A person's upbringing and culture and scientific literacy make a hell of a difference. It's pretty easy to grow up thinking "This is how the world works and that's just the way it is." There are all sorts of ways to avoid critical thinking and an evidence-based worldview.
Although scientists are less likely to believe in god than the general public in America,
In general, religiosity (measured, as I said, by aggregating items on church attendance, frequency of prayer, and perceived personal importance of God) is correlated negatively with science literacy.
But the effect is modest.
I had a friend in graduate school who was a conservative Christian and Young Earth Creationist. He got his PhD in genetics. And honestly? It bothered me
way more than it did him. That Yale blog points to the Big Bang and Naturalistic Evolution as the two key areas where the more religious and less religious are going to disagree. I had another creationist friend in undergrad (the few hardcore creationists I went to school with are all super memorable). We'd argue almost every day before class about evolution but it basically never came up in class. We were both studying chemistry and there is a ton of work to be done there that makes zero reference to the age of the universe or evolution or on any other topic likely to provoke any kind of religious outcry. It's not like he would ever synthesize a molecule wrong and the professor would ask if he had believed in evolution during step 15. Even in biochemistry, one place where you think the topic might come up, the evolutionary processes that yielded the molecules and cycles and whatnot of interest were all pretty remote from what we were actually studying. There are obviously areas where you would be testing evolutionary hypotheses but you're talking about some highly specialized chemistry.

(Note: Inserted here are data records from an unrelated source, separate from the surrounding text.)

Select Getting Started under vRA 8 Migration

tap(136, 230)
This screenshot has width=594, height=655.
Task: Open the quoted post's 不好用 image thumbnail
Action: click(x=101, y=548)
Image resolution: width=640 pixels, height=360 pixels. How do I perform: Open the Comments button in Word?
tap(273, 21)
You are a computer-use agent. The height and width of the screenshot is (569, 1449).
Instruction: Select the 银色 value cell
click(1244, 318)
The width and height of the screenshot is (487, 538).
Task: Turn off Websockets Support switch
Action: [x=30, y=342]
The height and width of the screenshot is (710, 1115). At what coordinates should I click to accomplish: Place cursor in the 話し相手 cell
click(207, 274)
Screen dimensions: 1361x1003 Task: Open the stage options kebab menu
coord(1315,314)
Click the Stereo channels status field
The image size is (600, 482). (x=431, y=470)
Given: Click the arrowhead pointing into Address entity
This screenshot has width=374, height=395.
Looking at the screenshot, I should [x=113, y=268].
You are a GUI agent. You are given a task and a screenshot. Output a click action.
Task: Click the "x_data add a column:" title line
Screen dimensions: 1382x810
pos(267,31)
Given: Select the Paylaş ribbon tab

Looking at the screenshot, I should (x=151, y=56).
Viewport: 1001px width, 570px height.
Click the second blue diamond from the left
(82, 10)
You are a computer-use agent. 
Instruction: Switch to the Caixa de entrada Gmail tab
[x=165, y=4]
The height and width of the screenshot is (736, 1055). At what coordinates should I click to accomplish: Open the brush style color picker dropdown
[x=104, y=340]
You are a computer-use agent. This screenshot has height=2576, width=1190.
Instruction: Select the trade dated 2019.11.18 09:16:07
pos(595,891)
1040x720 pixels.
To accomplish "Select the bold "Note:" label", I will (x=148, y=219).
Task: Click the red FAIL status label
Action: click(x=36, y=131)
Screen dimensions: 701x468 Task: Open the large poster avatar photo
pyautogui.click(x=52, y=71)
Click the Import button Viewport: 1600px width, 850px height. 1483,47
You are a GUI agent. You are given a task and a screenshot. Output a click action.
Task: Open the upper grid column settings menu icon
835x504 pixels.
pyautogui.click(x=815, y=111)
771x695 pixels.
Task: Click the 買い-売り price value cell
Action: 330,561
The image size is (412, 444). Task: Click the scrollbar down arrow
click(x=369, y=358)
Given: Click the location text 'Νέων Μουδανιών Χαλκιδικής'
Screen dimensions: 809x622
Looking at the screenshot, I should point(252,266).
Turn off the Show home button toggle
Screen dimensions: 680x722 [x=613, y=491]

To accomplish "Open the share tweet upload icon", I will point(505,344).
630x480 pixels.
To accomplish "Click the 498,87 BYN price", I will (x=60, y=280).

There is this assumption that being religious means you can't also be a scientist. Conversely, there is the assumption that declaring yourself an atheist means you'll cultivate a scientific mindset and have excellent critical thinking. But people don't live at the extremes of blind faith and mysticism and the cold light of pure rationality. People are frustrating in that we can mix the rational and irrational in weird ways. There are plenty of anti-vaccine atheists and there are people working on those vaccines who believe that god literally created the earth in 6 days, six thousand years ago. You'd think things would shake out a little more neatly but they just don't.
So here's my problem with the OP - for a whole lot of people, the existence or non-existence of god is equally obvious. One group sees the world and says, "Look at all this! Obviously there is a God." Another group goes, "Look at all this! Obviously there is no god." It's not like either of those positions represents a triumph of critical thinking. And the believers and nonbelievers can both say "I won't go over all of the arguments because this has all been cleared up long ago," which is just a nice way of saying "I am intellectually lazy but just trust me that I am better informed than you."
If you want to limit your case to the Christian God, you are talking about arguments encompassing history, archaeology, philosophy, textual analysis, language, biology, geology...just to take one example, the question of whether Jesus exists as a historical figure does not have an obvious answer. Is Jesus purely a fictional creation, rendering all questions about his divinity moot? If Jesus was an actual person, how much, if any, of the biblical account of his life is accurate? Those are interesting questions with interesting ramifications. If we have evidence that Jesus was a real dude who was born in Bethlehem, attracted followers, kicked it in Judea, and was actually crucified for what he was saying, it makes trying to figure out what we are told about his teaching more interesting, in the same way that the things that Winston Churchill said and did are more important than the things Harry Potter said and did. Only Churchill was an actual, for real wizard, and that's important. On the other hand, if Jesus was a real guy but the only bit that checks out is that he was a carpenter and the evidence points to him dying at 40 while making an end table, we might not care so much.
Unless the end tables were really really good.
I don't think we should choose the smug self satisfaction of proclaiming our views self evident (and I'm as up for some smug self satisfaction as anyone) over the much harder, but ultimately more satisfying, task of unpacking these topics and really digging in there.
In any case, I thought the line about Churchill being a wizard was funny.